Il est une échéance bien plus cruciale que l'élection du successeur de Nabih Berry (est-ce à la majorité parlementaire ou aux représentants de la communauté chiite de décider du futur locataire de Aïn el-Tiné ? : voilà une question qui mérite mille et un débats), bien plus cruciale même que la formation du nouveau gouvernement : celle de la rédaction de la prochaine déclaration ministérielle, c'est-à-dire du texte qui dictera la politique générale du cabinet à venir.
Loin des surenchères anonymes de certains médias proches du 8 Mars et plus près des dernières déclarations de Saad Hariri : l'arsenal du Hezbollah ne peut être abordé qu'à travers le dialogue, la question de l'urgence du désarmement des milices, et nommément celui du Hezb, doit impérativement figurer au cœur de cette déclaration ministérielle, aussi méditerranéenne et onctueuse que soit sa formulation. C'est la première, la plus primordiale des missions pour le 14 Mars. Idem pour ce tiers de blocage qui représente en réalité mille menottes et mille bâillons pour n'importe quelle majorité placée au pouvoir grâce au bon plaisir d'un peuple. Surtout qu'il est indispensable de demander des comptes, un jour ou l'autre, à cette majorité ; or, il serait à la fois impossible et extrêmement malhonnête d'exiger cela à l'aune de quelque (tiers de) blocage que ce soit.
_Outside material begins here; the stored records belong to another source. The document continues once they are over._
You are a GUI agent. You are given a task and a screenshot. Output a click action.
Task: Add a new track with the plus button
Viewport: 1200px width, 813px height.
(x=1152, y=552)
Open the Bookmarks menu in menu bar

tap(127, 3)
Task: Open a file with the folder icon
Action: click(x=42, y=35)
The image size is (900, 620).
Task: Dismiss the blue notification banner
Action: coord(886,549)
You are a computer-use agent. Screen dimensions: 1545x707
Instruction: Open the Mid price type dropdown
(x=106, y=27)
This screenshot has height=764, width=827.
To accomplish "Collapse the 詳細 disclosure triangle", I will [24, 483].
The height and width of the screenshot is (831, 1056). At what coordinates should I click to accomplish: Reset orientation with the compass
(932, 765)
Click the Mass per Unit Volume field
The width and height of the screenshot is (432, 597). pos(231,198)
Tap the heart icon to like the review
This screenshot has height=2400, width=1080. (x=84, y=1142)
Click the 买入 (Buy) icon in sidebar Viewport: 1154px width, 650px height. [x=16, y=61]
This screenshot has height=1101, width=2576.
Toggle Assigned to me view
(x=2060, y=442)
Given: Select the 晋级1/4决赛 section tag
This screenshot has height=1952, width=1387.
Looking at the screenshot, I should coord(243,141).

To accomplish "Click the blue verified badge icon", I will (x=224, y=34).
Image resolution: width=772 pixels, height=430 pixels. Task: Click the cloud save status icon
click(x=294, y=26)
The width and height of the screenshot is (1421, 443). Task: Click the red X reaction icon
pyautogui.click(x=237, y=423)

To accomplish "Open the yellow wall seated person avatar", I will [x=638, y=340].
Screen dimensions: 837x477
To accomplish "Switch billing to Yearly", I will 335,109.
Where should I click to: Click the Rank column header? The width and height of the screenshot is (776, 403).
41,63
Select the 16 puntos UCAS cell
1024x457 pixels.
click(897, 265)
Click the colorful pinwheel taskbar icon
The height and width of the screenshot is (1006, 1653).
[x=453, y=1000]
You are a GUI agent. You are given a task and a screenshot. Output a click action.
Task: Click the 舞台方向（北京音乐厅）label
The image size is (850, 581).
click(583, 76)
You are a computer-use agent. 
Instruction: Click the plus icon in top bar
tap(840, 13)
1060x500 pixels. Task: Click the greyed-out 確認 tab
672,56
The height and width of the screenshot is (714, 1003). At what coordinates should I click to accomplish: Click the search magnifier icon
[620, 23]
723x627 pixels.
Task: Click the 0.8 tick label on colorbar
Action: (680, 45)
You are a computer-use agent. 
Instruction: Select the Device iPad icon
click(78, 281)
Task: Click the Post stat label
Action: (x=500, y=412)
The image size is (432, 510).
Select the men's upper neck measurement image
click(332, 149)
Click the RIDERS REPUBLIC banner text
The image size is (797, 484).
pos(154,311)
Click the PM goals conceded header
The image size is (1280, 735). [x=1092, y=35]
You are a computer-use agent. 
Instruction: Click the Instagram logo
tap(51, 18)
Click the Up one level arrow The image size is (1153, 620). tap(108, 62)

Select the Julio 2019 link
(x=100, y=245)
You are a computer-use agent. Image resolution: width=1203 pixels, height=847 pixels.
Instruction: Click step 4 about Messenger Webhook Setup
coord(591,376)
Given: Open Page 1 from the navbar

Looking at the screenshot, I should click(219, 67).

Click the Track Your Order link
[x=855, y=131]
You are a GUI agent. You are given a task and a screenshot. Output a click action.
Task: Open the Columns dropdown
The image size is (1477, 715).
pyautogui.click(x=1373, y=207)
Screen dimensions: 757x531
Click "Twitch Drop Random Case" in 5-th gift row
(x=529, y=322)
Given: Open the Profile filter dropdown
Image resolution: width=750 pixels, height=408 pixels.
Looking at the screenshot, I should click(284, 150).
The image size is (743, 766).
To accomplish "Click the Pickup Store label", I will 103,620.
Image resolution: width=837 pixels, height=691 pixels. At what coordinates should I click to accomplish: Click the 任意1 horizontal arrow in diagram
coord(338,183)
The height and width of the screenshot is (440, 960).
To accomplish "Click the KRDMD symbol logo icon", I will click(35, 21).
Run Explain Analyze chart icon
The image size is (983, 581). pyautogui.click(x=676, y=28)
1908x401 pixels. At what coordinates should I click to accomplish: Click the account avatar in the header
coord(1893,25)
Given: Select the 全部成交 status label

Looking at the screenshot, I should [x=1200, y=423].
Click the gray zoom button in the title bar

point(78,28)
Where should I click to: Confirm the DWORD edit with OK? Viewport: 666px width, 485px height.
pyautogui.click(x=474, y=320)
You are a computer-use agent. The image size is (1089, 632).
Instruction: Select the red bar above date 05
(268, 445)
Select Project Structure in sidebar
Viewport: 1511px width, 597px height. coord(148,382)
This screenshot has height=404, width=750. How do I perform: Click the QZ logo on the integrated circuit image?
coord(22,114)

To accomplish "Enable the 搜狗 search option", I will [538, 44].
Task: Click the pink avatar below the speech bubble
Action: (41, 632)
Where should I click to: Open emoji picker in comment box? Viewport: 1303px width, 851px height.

Surtout, aussi, et cela est une absolue lapalissade, que dans n'importe quelle République parlementaire digne de ce nom du monde, une majorité gouverne et une minorité s'oppose... Surtout, enfin, qu'un sérieux débat, une polémique évidente, secoue le camp du 8 Mars sur la nécessité ou pas d'une participation au pouvoir.
La majorité des Libanais a voté le 7 juin contre les armes illégales et contre le tiers de blocage. Elle a donc voté pour l'accord de Taëf, dont le garant ultime reste... le chef de l'État. Le bilan de la première année du mandat de Michel Sleiman est particulièrement positif ; il serait dommage et dommageable que le locataire de Baabda s'arrête en si bon chemin - et pour quelque considération que ce soit. Il est désormais temps, entre autres, de mettre un sérieux et définitif terme à la gigantesque farce qui se tient depuis un an à Baabda : ce dialogue national censé définir la stratégie de défense du Liban, donc aboutir au désarmement du Hezbollah, et qui ne réussissait même pas à calmer le jeu. Il est entendu que ce dossier des armes ne peut être résolu que sur intervention (divine) en direct de Téhéran ; mais que l'on cesse de se foutre, au moins, de la gueule du monde. Il est impératif que Michel Sleiman, avec la bénédiction urbi et orbi du 14 Mars, prenne enfin le taureau par les cornes.
Si la majorité échoue à mettre sur les bons rails ces deux questions cruciales que sont les armes et le tiers de blocage, elle aura non seulement entamé son mandat de la plus catastrophique des manières, mais elle aura furieusement escroqué la majorité populaire.
Et tout le monde le sait : qui vole un œuf vole un bœuf.